### Task prompt:
Omit all pictures, and print word for word only the lines from the one containing "Where should I" through the end of the data.
════════════════
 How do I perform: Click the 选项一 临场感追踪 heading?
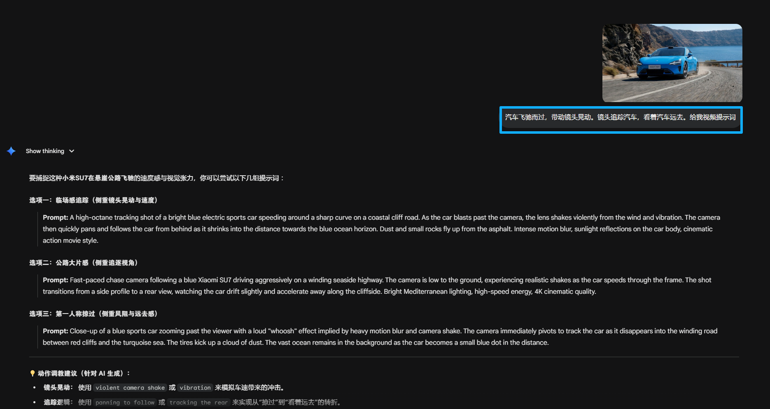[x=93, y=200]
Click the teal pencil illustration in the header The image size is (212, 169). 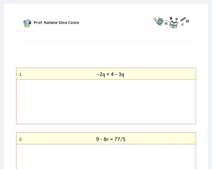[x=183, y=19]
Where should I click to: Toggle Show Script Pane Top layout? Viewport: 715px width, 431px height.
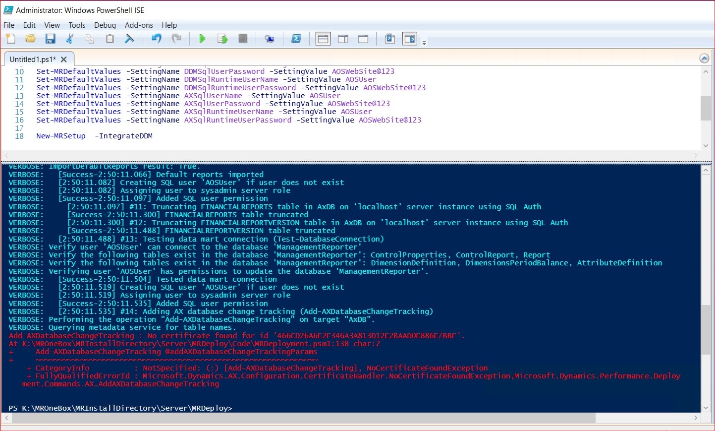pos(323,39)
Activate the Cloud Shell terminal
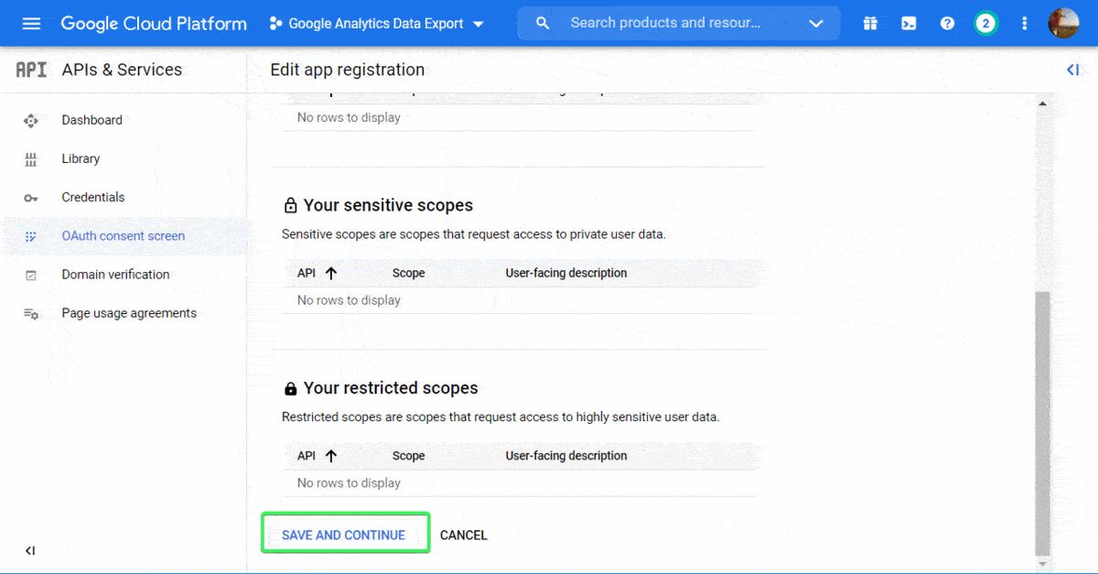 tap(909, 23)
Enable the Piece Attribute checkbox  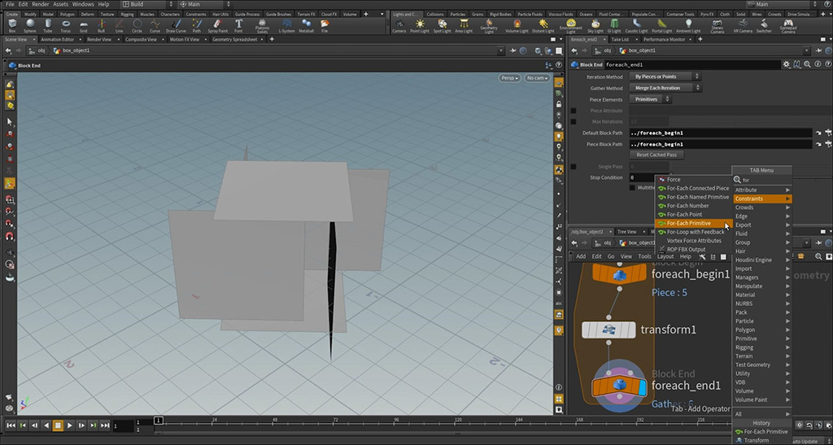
════════════════
### Output for this exercise:
Where should I click to: Toggle Show Script Pane Top layout? Viewport: 715px width, 431px height.
pos(323,39)
Activate the Cloud Shell terminal
 tap(909, 23)
Enable the Piece Attribute checkbox  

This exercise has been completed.